If your data is tabular, you should first have a look at distancematrix in Algorithm::Cluster

 http://cpansearch.perl.org/src/MDEHOON/Algorithm-Cluster-1.48/doc/cluster.pdf

Otherwise, this package provides a simple distance matrix, given an arbitrary distance function. It does not assume anything about your data. You simply provide a callback function for measuring the distance between any two objects. It produces a lower diagonal (by default) distance matrix that is fit to be used by the clustering algorithms of Algorithm::Cluster.

NAME

Algorithm::DistanceMatrix - Compute distance matrix for any distance metric

VERSION

version 0.04

METHODS

mode

One of qw/lower upper full/ for a lower diagonal, upper diagonal, or full distance matrix.

metric

Callback for computing the distance, similarity, or whatever measure you like.

 $matrix->metric(\@mydistance);

Where mydistance receives two objects as it's first two arguments.

If you need to pass special parameters to your method:

 $matrix->metric(sub{my($x,$y)=@_;mydistance(first=>$x,second=>$y,mode=>'fast')};

You may use any metric, and may return any number or object.

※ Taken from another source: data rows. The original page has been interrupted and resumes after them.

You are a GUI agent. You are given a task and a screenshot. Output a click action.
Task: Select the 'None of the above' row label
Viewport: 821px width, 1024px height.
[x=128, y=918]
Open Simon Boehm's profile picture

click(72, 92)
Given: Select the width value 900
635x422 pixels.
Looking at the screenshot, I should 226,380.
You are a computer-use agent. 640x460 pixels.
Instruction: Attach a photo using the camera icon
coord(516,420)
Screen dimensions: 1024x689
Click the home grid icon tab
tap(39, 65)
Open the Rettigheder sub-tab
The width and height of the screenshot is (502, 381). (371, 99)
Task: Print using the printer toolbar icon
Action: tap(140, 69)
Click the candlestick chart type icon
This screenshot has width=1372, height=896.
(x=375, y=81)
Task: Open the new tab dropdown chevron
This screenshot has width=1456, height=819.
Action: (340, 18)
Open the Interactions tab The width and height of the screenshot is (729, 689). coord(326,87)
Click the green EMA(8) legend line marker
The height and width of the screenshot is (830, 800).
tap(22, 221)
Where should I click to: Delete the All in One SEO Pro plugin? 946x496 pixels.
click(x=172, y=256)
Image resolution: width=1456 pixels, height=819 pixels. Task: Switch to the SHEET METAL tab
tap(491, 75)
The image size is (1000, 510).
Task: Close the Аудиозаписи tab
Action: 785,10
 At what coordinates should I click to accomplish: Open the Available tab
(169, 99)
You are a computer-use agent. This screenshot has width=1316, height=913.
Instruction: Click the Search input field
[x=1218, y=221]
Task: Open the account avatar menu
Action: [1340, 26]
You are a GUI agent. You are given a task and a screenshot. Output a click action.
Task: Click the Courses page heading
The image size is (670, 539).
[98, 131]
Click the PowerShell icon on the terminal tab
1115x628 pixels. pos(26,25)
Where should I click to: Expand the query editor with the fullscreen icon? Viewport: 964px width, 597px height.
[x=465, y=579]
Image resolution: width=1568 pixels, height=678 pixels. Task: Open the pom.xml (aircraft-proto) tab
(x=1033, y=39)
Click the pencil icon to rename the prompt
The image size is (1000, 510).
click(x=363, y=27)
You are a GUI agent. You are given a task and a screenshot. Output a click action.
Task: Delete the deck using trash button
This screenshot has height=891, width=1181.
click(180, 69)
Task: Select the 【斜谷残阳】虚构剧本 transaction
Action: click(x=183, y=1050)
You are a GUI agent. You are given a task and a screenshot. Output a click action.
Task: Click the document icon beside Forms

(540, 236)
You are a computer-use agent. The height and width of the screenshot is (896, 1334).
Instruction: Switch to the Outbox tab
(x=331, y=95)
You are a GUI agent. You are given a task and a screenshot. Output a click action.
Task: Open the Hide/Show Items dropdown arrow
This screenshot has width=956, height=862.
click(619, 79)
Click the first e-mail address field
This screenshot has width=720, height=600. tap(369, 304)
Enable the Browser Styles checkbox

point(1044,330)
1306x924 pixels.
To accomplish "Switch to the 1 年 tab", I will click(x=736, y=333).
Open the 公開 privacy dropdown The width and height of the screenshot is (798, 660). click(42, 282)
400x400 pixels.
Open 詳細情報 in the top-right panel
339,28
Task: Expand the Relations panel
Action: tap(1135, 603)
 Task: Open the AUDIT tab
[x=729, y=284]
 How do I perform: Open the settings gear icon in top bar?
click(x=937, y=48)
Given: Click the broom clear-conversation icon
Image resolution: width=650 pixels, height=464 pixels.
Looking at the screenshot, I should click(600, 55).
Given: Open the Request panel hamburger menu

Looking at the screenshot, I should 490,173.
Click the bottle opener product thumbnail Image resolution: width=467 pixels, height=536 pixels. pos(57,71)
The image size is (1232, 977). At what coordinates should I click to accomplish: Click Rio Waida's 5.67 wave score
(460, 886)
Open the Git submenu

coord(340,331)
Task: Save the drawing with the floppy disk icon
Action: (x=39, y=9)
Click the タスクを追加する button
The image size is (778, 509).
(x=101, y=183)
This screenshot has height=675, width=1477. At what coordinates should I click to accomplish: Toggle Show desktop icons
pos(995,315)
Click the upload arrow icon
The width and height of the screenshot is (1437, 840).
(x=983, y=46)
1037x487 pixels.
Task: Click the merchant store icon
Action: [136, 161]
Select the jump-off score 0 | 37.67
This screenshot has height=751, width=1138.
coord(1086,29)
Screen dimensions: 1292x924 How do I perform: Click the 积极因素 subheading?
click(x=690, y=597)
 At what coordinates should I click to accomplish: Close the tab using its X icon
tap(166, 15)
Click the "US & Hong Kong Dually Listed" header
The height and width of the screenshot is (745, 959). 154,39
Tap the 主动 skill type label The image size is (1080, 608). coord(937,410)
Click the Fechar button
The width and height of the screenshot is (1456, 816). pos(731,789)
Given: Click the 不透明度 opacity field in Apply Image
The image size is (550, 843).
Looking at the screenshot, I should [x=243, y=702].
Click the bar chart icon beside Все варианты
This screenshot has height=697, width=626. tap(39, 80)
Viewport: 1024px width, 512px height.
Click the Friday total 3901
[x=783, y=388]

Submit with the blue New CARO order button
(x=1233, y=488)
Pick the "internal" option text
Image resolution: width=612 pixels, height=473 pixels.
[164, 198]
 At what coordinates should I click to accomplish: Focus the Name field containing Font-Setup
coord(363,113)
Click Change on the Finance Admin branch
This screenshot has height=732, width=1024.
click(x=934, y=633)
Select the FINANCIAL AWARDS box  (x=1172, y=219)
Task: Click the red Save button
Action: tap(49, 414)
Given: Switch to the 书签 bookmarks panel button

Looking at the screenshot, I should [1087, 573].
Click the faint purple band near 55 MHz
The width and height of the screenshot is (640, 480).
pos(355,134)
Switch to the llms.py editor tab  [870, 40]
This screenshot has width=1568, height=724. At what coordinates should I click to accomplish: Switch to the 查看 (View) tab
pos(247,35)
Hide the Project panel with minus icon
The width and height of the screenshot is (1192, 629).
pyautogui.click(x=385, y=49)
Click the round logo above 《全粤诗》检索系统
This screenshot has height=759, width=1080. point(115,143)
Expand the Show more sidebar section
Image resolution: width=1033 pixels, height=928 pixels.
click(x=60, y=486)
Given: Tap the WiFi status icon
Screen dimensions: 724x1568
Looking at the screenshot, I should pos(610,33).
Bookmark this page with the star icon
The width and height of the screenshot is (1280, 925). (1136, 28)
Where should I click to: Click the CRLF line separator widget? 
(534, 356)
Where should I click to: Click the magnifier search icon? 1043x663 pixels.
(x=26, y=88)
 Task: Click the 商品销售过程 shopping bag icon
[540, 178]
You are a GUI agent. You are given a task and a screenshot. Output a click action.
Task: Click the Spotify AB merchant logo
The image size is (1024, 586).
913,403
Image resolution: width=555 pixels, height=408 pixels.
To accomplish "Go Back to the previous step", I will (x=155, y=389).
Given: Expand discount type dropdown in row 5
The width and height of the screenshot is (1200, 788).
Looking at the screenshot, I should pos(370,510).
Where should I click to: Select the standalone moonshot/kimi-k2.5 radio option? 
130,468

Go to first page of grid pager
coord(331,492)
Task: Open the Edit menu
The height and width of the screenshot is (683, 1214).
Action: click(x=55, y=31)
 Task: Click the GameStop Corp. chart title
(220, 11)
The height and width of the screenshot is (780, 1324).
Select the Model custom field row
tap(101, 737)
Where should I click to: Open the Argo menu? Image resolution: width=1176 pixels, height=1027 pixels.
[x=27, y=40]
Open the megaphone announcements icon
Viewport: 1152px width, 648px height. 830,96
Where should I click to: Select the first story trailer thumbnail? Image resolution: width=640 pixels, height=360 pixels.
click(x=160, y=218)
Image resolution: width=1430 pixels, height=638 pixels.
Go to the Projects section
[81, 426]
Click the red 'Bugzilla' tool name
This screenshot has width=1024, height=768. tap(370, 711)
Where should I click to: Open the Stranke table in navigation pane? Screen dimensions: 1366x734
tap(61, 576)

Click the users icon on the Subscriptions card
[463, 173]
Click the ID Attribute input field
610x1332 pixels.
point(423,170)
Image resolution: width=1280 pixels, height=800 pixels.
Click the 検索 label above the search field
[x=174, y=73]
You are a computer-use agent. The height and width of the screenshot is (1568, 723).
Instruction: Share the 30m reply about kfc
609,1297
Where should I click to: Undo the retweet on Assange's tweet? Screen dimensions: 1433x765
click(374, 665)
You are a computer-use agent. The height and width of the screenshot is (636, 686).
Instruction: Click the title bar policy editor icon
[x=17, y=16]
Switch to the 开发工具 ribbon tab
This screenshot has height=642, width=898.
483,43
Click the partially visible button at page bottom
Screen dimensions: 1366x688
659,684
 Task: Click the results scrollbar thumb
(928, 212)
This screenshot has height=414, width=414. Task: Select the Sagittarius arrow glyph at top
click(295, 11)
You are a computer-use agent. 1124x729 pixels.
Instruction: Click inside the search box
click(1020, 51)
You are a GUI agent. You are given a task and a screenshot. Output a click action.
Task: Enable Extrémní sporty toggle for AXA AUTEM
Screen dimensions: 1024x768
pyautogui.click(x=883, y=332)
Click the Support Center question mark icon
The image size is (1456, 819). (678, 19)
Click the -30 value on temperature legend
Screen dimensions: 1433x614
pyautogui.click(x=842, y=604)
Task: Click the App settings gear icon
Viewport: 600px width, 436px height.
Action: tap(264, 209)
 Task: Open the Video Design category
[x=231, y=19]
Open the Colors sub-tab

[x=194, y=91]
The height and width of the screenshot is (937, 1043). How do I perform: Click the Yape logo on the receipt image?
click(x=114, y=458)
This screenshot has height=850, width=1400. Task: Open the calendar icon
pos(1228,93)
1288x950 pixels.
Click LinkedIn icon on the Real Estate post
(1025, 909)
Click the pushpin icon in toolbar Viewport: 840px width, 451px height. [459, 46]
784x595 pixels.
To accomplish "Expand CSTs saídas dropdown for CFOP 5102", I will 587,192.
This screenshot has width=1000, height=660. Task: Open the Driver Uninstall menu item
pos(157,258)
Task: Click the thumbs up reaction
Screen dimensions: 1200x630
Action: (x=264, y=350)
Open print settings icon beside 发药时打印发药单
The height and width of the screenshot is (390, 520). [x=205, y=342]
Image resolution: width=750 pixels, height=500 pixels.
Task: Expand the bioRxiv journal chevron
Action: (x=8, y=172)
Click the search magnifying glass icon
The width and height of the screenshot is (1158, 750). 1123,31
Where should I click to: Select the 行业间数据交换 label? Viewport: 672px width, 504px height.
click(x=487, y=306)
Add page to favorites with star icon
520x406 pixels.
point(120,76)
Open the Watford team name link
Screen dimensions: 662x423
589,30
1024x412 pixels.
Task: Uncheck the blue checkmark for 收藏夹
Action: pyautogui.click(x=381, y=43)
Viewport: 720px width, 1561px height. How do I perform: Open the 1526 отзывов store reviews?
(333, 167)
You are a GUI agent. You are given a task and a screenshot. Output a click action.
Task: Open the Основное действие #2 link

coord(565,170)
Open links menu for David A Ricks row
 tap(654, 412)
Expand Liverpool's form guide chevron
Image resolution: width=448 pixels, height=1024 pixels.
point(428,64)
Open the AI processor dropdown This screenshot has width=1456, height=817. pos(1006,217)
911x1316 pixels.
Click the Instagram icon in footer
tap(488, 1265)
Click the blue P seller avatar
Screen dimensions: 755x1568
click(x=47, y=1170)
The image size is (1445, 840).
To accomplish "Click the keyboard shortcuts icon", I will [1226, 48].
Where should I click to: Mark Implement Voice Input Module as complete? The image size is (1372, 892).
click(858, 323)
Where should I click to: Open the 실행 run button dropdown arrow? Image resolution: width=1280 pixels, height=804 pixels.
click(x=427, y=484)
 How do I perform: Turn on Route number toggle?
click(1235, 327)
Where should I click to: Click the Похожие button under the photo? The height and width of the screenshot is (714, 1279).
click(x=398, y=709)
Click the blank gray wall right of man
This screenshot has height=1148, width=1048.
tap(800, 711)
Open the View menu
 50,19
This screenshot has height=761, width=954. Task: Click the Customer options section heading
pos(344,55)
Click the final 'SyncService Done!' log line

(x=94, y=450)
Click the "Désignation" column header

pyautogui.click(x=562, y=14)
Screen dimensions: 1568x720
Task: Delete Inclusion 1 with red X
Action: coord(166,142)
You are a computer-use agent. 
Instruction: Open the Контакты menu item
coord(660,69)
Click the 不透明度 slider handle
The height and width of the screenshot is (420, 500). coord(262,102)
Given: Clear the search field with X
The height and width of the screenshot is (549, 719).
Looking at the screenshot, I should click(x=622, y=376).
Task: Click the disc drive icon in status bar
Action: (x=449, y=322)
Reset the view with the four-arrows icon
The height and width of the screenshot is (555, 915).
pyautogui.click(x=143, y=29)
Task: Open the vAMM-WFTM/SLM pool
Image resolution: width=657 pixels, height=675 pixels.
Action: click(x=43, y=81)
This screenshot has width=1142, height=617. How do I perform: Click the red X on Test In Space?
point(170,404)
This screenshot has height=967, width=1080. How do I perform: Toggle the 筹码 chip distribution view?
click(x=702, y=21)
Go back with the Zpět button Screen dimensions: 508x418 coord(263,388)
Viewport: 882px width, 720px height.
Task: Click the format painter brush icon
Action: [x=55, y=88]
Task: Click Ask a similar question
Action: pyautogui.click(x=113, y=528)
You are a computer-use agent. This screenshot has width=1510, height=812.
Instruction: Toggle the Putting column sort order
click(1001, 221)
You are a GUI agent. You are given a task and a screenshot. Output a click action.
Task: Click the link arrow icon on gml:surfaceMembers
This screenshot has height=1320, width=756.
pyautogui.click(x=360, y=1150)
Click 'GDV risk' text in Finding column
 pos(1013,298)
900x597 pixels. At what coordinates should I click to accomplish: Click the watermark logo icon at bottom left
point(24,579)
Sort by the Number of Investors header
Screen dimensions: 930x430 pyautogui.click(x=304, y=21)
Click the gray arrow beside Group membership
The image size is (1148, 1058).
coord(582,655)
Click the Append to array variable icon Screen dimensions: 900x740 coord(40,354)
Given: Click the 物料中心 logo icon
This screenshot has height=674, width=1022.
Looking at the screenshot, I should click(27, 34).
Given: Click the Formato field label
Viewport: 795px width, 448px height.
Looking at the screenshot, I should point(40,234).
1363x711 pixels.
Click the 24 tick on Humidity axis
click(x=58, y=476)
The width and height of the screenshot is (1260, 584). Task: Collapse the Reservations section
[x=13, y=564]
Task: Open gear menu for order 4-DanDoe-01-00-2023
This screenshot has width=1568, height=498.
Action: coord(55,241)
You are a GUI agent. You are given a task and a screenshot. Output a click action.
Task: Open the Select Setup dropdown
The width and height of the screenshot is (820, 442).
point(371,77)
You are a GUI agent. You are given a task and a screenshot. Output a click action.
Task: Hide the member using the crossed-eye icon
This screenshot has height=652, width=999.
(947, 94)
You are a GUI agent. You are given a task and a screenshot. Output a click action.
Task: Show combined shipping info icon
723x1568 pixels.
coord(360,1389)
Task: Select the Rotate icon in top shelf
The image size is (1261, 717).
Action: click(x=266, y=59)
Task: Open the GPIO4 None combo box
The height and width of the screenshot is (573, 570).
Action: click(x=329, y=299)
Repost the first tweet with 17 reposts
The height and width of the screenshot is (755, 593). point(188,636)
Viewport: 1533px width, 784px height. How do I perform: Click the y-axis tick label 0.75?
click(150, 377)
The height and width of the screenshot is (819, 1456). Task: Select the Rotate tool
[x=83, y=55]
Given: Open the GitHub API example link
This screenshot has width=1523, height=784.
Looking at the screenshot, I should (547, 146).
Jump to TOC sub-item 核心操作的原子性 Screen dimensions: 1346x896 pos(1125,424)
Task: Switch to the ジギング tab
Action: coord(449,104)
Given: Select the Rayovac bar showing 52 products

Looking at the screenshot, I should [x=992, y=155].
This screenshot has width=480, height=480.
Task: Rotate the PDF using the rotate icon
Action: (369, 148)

Note that if you plan to use this with Algorithm::Cluster this needs to be a distance metric. So, if you're measure how similar two things are, on a scale of 1-10, then you should return 10-$similarity to get a distance.

Default is the absolute values of the scalar difference (i.e. abs(X-Y))

objects

Array reference. Doesn't matter what kind of objects are in the array, as long as your metric can process them.

distancematrix

2D array of distances (or similarities, or whatever) between your objects.

(An ArrayRef of ArrayRefs.)

AUTHOR

Chad A. Davis <chad.a.davis@gmail.com>

COPYRIGHT AND LICENSE

This software is copyright (c) 2011 by Chad A. Davis.

This is free software; you can redistribute it and/or modify it under the same terms as the Perl 5 programming language system itself.